The opinion of the court was delivered by: KIRKLAND
Historically, this case began by the filing of a complaint for an injunction and declaratory judgment in this Court on December 11, 1954. In the main it sets out that there had been an agreement between the parties signed on the 15th day of May, 1953, whereby a certain sum, to wit, 10 cents an hour, was to be paid into a painters' trust fund.
There was an allegation that two corporate plaintiffs had not paid, and as a result of the nonpayment the union had threatened to terminate the May 15, 1950 agreement.
A motion for a preliminary injunction was filed on the 29th of December 1954, and on the 31st of December, 1954, there was an amended complaint which added another party defendant, to wit, the International Brotherhood of Painters, Decorators and Paperhangers of America.
On January 4, 1955, the defendant union answered to the complaint and asserted a counterclaim.
On the 5th of January, 1955, there was opposition filed on behalf of the union to the motion for preliminary injunction, and on the 7th day of January, 1955, a motion for a temporary restraining order was filed.
This present Court, sitting as a motion court, on the date of January 8 overruled the motion for preliminary injunction and advanced the case for a hearing on its merits.
The case came on for trial January 11, 1955, and at that time waiver of demand for jury trial was filed by praecipe, and there were added four additional parties plaintiff. As against the possibility of a class action suit, it is pointed out that the six plaintiff contractors who have not paid into this special welfare fund from about January 1954, until the latter part of September 1954, are now in the cause as a group of six plaintiffs.
In the amended complaint there were four counts set forth. The first count, which in the main sets forth a grievance, alleges a failure of remedy at law and seeks a declaratory judgment, and prays also for an injunction. Counts II and III have been dismissed by praecipe before the case began. Count IV apparently is still in the case. It claims an infraction, and claims compensation, as well as triple damages.
It is apparent, therefore, from the pleadings, that there are six plaintiffs suing a group of defendants who, in the main, represent two unincorporated labor groups, as well as individual defendants.
The first question before the Court is that of its jurisdiction. In that connection the Court points out that under the Norris-LaGuardia Act the jurisdiction of the federal courts to employ the injunctive process has been, broadly speaking, denied.

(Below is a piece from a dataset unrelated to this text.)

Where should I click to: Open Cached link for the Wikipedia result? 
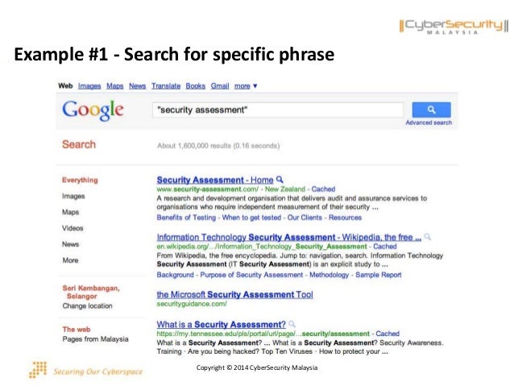point(385,247)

Section 113(c) 29 U.S.C.A. states that the term "labor dispute' includes any controversy concerning terms or conditions of employment, or concerning the association or representation of persons in negotiating, fixing, maintaining, changing, or seeking to arrange terms or conditions of employment, regardless of whether or not the disputants stand in the proximate relation of employer and employee.'
One will observe that that is a very broad definition of a labor dispute.
Section 107 of 29 U.S.C.A. denies jurisdiction to courts of the United States to issue a temporary or permanent injunction in any case, involving or growing out of a labor dispute, as defined in Section 101-115 of the said Title 29, with five exceptions:
One, that unlawful acts have been threatened and will be committed unless restrained, or have been committed and will continue unless restrained.
Two, that substantial and irreparable injury to plaintiff's property will follow.
Three, that greater injury will be inflicted upon the plaintiff by denial of relief than would be inflicted upon the defendant by granting of relief.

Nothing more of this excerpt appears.